In a literature professor’s Introduction to this edition of the novel, the author’s contradictory explanations for how his narrator came to be a Native American are noted and discussed for three pages, but it is not explained: “The legend that Chief Bromden had sprung full blown from Kesey’s brain on peyote had been fueled by Kesey himself. Later, Kesey modified his account…the images came from reading in eastern mysticism, Shakespeare, Dostoevsky, and Melville…Kesey’s experience with Indians began much earlier…” (1, pp. xx-xxi).


1989 Interview

“…those first few pages of Cuckoo’s Nest were written on peyote. And I don’t know any Indians. I don’t know where the Indian came from. I’ve always been humbled by that character. Without the character of that Indian, the book is a melodrama. You know, it’s a straight battle between McMurphy and Big Nurse. With that Indian’s consciousness to filter that through, that makes it exceptional” (2, p. 114).


1993 Interview

INTERVIEWER: To go back to Cuckoo’s Nest, it seems that Chief Bromden’s perspective is crucial. What was the origin of his character?

KESEY: Some have described Bromden as schizophrenic. But his is a philosophical craziness, not a clinical illness…When I first came to Oregon, I’d see Indians out on the scaffolds with long tridents stabbing salmon trying to get up the falls. The government had bought out their village, moved them across the road where they built new shacks for them…One of them crazy drunk Indians took a knife between his teeth and ran out into the highway and into the grill of an oncoming diesel truck, which was bringing conduit and piping to the dam project. I thought, Boy, that’s far out. Finally he couldn’t take it anymore. He just had to grab his knife, go out on the freeway, and run into a truck. It was really the beginning of Cuckoo’s Nest—the notion of what you have to pay for a lifestyle. It started an appreciation in me for the Indian sense of justice and drama. I mean, it’s dumb and nasty, but that’s class, and the fact that he had the knife between his teeth, that’s style. So this Indian consciousness has been very important in all the stuff that I write” (2, pp. 154-155).


Comment

As discussed previously in connection to William Faulkner, some fiction writers don’t like to give interviews, because they have given contradictory answers to the same question, which was embarrassing.

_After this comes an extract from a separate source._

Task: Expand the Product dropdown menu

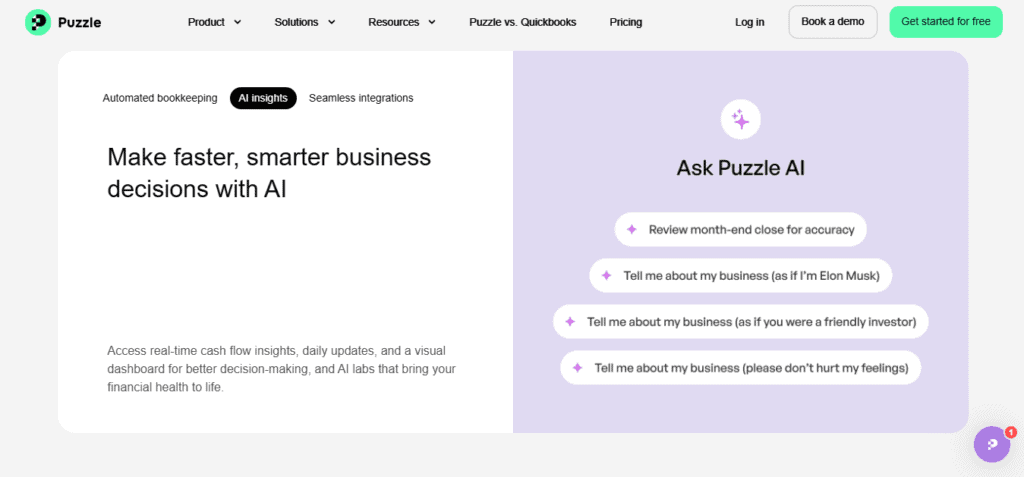Action: (x=214, y=22)
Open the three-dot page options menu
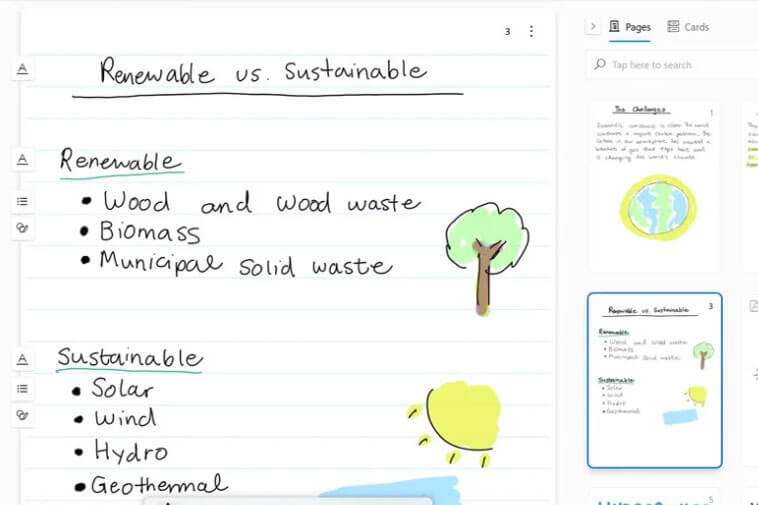 click(x=531, y=32)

The reason is that some fiction writers can’t be sure which of their personalities will come out during an interview, and different personalities may have different memories and interests.


1. Ken Kesey. One Flew Over the Cuckoo’s Nest [1962]. Text Introduction by Robert Faggen. New York, Penguin Books, 2007.

2. Scott F. Parker (Editor). Conversations with Ken Kesey. Jackson, University Press of Mississippi, 2014.